◆ AIM OF THE EXERCISE: Copy out the records below exactly as they appear.

[MATERIAL SHOWN Boundary: Start]

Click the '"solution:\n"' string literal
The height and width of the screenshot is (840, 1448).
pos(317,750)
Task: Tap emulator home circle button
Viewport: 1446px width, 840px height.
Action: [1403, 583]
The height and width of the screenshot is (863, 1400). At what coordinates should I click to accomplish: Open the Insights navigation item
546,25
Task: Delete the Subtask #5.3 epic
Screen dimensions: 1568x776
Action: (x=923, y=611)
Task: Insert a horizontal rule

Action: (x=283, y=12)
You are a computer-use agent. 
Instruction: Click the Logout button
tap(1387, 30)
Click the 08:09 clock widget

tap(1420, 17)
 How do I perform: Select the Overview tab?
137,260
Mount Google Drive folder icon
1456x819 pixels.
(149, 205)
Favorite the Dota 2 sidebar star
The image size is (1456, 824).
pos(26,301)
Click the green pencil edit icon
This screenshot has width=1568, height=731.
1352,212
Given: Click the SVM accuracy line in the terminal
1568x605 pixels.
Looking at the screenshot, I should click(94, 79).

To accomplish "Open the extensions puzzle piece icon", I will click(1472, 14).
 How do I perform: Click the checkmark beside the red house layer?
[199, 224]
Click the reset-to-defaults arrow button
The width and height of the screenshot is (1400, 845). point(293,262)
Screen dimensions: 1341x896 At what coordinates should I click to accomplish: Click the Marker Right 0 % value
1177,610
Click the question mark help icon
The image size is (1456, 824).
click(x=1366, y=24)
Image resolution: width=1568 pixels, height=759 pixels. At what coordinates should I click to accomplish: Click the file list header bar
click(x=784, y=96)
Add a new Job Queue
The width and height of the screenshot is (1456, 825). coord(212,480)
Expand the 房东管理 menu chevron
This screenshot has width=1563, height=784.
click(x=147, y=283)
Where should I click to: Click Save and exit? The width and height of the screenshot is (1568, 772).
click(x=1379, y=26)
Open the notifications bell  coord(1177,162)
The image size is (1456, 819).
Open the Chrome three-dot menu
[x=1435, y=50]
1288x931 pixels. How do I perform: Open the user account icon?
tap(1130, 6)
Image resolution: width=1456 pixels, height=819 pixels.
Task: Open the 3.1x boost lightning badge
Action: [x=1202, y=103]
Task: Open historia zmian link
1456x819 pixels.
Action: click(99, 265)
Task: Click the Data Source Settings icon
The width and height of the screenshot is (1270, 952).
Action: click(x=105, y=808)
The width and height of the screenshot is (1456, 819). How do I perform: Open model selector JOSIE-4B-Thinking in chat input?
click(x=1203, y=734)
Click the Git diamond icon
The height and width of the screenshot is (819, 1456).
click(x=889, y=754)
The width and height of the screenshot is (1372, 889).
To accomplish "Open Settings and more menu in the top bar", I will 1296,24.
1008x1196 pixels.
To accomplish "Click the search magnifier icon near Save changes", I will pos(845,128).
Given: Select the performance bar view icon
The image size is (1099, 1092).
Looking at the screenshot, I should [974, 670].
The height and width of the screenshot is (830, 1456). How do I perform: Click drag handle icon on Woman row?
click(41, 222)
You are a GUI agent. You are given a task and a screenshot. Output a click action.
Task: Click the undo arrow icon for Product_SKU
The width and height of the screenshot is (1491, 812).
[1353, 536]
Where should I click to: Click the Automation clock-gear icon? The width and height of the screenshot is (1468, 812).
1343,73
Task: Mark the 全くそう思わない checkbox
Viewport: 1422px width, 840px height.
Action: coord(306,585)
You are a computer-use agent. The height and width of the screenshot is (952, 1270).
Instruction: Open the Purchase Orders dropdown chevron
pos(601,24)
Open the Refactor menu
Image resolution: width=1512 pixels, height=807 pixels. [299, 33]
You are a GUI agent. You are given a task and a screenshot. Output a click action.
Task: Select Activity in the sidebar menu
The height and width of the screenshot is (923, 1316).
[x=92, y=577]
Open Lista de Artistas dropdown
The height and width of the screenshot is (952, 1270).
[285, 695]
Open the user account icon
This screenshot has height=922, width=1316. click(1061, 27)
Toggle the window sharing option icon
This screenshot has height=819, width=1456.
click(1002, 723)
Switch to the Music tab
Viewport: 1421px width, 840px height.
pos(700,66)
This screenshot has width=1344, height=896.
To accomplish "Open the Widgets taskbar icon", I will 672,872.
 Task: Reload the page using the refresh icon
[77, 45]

[MATERIAL SHOWN Boundary: End]

◆ ANSWER TO THIS TASK:
Click the '"solution:\n"' string literal
The height and width of the screenshot is (840, 1448).
pos(317,750)
Task: Tap emulator home circle button
Viewport: 1446px width, 840px height.
Action: [1403, 583]
The height and width of the screenshot is (863, 1400). At what coordinates should I click to accomplish: Open the Insights navigation item
546,25
Task: Delete the Subtask #5.3 epic
Screen dimensions: 1568x776
Action: (x=923, y=611)
Task: Insert a horizontal rule

Action: (x=283, y=12)
You are a computer-use agent. 
Instruction: Click the Logout button
tap(1387, 30)
Click the 08:09 clock widget

tap(1420, 17)
 How do I perform: Select the Overview tab?
137,260
Mount Google Drive folder icon
1456x819 pixels.
(149, 205)
Favorite the Dota 2 sidebar star
The image size is (1456, 824).
pos(26,301)
Click the green pencil edit icon
This screenshot has width=1568, height=731.
1352,212
Given: Click the SVM accuracy line in the terminal
1568x605 pixels.
Looking at the screenshot, I should click(94, 79).

To accomplish "Open the extensions puzzle piece icon", I will click(1472, 14).
 How do I perform: Click the checkmark beside the red house layer?
[199, 224]
Click the reset-to-defaults arrow button
The width and height of the screenshot is (1400, 845). point(293,262)
Screen dimensions: 1341x896 At what coordinates should I click to accomplish: Click the Marker Right 0 % value
1177,610
Click the question mark help icon
The image size is (1456, 824).
click(x=1366, y=24)
Image resolution: width=1568 pixels, height=759 pixels. At what coordinates should I click to accomplish: Click the file list header bar
click(x=784, y=96)
Add a new Job Queue
The width and height of the screenshot is (1456, 825). coord(212,480)
Expand the 房东管理 menu chevron
This screenshot has width=1563, height=784.
click(x=147, y=283)
Where should I click to: Click Save and exit? The width and height of the screenshot is (1568, 772).
click(x=1379, y=26)
Open the notifications bell  coord(1177,162)
The image size is (1456, 819).
Open the Chrome three-dot menu
[x=1435, y=50]
1288x931 pixels. How do I perform: Open the user account icon?
tap(1130, 6)
Image resolution: width=1456 pixels, height=819 pixels.
Task: Open the 3.1x boost lightning badge
Action: [x=1202, y=103]
Task: Open historia zmian link
1456x819 pixels.
Action: click(99, 265)
Task: Click the Data Source Settings icon
The width and height of the screenshot is (1270, 952).
Action: click(x=105, y=808)
The width and height of the screenshot is (1456, 819). How do I perform: Open model selector JOSIE-4B-Thinking in chat input?
click(x=1203, y=734)
Click the Git diamond icon
The height and width of the screenshot is (819, 1456).
click(x=889, y=754)
The width and height of the screenshot is (1372, 889).
To accomplish "Open Settings and more menu in the top bar", I will 1296,24.
1008x1196 pixels.
To accomplish "Click the search magnifier icon near Save changes", I will pos(845,128).
Given: Select the performance bar view icon
The image size is (1099, 1092).
Looking at the screenshot, I should [974, 670].
The height and width of the screenshot is (830, 1456). How do I perform: Click drag handle icon on Woman row?
click(41, 222)
You are a GUI agent. You are given a task and a screenshot. Output a click action.
Task: Click the undo arrow icon for Product_SKU
The width and height of the screenshot is (1491, 812).
[1353, 536]
Where should I click to: Click the Automation clock-gear icon? The width and height of the screenshot is (1468, 812).
1343,73
Task: Mark the 全くそう思わない checkbox
Viewport: 1422px width, 840px height.
Action: coord(306,585)
You are a computer-use agent. The height and width of the screenshot is (952, 1270).
Instruction: Open the Purchase Orders dropdown chevron
pos(601,24)
Open the Refactor menu
Image resolution: width=1512 pixels, height=807 pixels. [299, 33]
You are a GUI agent. You are given a task and a screenshot. Output a click action.
Task: Select Activity in the sidebar menu
The height and width of the screenshot is (923, 1316).
[x=92, y=577]
Open Lista de Artistas dropdown
The height and width of the screenshot is (952, 1270).
[285, 695]
Open the user account icon
This screenshot has height=922, width=1316. click(1061, 27)
Toggle the window sharing option icon
This screenshot has height=819, width=1456.
click(1002, 723)
Switch to the Music tab
Viewport: 1421px width, 840px height.
pos(700,66)
This screenshot has width=1344, height=896.
To accomplish "Open the Widgets taskbar icon", I will 672,872.
 Task: Reload the page using the refresh icon
[77, 45]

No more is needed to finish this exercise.